--- Set of tasks ---
1. Rewrite the paragraph of the SVB passage that begins "As the Fed was beginning to raise interest rates" as a short bulleted list that keeps its main facts.
2. Answer these questions from the SVB passage:
(a) How much did the bank's hold-to-maturity assets grow?
(b) How large was the capital raise the bank initiated?
(c) How much in deposits did customers withdraw on Friday?
3. Continue the SVB passage after its last sentence.

--- Document passage ---
··········
Most of the new deposits went to medium-duration bonds: the bank’s hold-to-maturity assets expanded seven times in this period, from $13 billion to over $90 billion. Some deposits also went to short-duration bonds, with an average yield of only 1.79 percent. Once interest rates began to rise, these short-term instruments had to be marked to market, and they showed an impairment of $1.8 billion were they to be sold.
The bank could have ridden this out, but rising interest rates also led many startups to weaken, as their VCs turned off the equity spiggots. Startups began pulling deposits to pay salaries and rent. The interest-rate hikes that began in late 2021 hurt SVB’s liability side (deposits) as well as its asset side (short-term bonds).
As the Fed was beginning to raise interest rates, SVB’s management appears to have been in turmoil. Its longstanding chief risk officer, Laura Izurieto, left in April 2022 and no replacement was made until January 2023. As interest rates continued to undermine the value of SVB’s assets, the company had no one in charge of managing its risks. Meanwhile, filings at the Securities and Exchange Commission show many SVB top executives have scrambled to cash in options or sell shares over the past year.
Botched response
This led to a botched effort to protect the bank’s finances. The bank decided to sell some of its liquid securities (those marked “available for sale”) and accept the loss, in order to pivot into short-duration bonds with a higher yield. Along with this, the bank initiated a $2.25 billion capital raise, with credible investors such as General Atlantic participating.
But this news was badly communicated, and the tightly knit VC community panicked. SVB’s announcement of the raise didn’t explain why it was doing this. It informed regulators and bank analysts but didn’t communicate with its customers. By the time SVB got around to doing so, Silvergate Bank, a US bank focused on banking crypto-industry companies, was collapsing. By the time SVB CEO Greg Becker implored VCs and startups to “stay calm”, it was too late. Peter Thiel’s Founder Fund was among those recommending its startups pull their money out. On Friday, customers withdrew $42 billion of deposits.
··········
Stored records
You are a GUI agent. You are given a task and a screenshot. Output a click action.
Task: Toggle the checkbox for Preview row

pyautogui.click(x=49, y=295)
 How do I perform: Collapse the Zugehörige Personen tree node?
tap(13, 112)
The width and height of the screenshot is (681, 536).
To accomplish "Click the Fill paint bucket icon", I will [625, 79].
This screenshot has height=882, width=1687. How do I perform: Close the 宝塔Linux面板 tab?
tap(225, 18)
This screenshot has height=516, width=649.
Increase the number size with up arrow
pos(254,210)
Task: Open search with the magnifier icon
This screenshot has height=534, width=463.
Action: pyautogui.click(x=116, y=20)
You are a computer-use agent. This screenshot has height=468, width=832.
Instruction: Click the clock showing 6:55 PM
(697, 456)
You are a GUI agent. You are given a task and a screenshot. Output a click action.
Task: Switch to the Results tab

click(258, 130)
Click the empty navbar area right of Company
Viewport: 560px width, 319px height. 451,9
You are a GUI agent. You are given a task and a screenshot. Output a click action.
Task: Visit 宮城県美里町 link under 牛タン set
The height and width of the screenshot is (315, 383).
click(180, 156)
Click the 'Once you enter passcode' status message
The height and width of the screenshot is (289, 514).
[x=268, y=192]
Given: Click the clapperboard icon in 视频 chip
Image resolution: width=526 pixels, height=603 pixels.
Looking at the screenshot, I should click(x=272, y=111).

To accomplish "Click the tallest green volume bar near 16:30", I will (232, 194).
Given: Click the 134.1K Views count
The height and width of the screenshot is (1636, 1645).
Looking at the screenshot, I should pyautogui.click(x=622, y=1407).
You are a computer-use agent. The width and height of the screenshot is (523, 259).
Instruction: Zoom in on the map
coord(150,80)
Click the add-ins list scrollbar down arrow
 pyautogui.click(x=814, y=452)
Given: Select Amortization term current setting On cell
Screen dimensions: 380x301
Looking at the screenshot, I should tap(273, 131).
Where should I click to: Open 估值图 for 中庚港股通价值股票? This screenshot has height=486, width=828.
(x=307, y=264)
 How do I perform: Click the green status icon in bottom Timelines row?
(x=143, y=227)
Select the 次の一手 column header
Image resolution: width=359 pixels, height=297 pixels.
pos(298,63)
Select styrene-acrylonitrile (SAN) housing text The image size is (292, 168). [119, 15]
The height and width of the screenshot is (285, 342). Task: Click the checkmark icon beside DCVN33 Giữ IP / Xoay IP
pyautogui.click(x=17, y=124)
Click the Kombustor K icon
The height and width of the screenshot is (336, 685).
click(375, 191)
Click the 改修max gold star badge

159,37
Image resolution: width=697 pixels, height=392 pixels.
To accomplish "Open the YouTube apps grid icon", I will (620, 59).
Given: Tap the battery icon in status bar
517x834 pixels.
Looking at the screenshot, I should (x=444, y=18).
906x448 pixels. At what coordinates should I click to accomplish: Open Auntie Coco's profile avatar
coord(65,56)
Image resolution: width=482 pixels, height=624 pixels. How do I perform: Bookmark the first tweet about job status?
··········
--- Activity answers ---
1.
- As the Fed began raising interest rates, SVB's management appears to have been in turmoil.
- Chief risk officer Laura Izurieto left in April 2022, and no replacement was made until January 2023.
- While rising rates kept eroding the value of SVB's assets, no one was in charge of managing its risks.
- Securities and Exchange Commission filings show that many top SVB executives cashed in options or sold shares over the past year.

2.
(a) They grew sevenfold, from $13 billion to over $90 billion.
(b) It was a $2.25 billion capital raise.
(c) Customers withdrew $42 billion.

3.
Startups were caught in a bind. They knew that abandoning the bank was likely to kill it. But they didn’t dare risk losing their money. The Federal Reserve, US Treasury and FDIC jointly announced on Sunday they would ensure all deposits are paid in full, but this is too late to save the bank, which went into receivership.
No substitute
Had those deposits not been guaranteed, the damage to startups and the US innovation economy would have been massive. SVB banked 40,000 tech companies, representing the cream of US and global entrepreneurs. Many would have been wiped out.
These companies can now live to fight on. But they will need banks. Some may struggle to get a new one, particularly those companies based overseas. In this environment of rising rates, the big commercial banks like J.P. Morgan, Citi and Bank of America may not be keen to aggressively bank VCs and startups without an obvious channel for their own lending. Nor are they going to help startups network with important people on Wall Street.
Moreover, the risks of venture lending haven’t changed. Commercial banks are not good at assessing startup risks. SVB managed that risk via concentration, making sure it was too big to screw over. In turn it provided convenience and services to startups, founders, and VCs that they may not find elsewhere.
The result is likely to be a move away from concentration. VCs will counsel their portfolio companies to open multiple bank accounts. That means costs and time for startups. But these new banks won’t have a network to help startups go IPO or do an M&A deal. The concentration that ultimately made SVB fail was intrinsic to its value proposition. As the techies like to say, it was a feature, not a bug.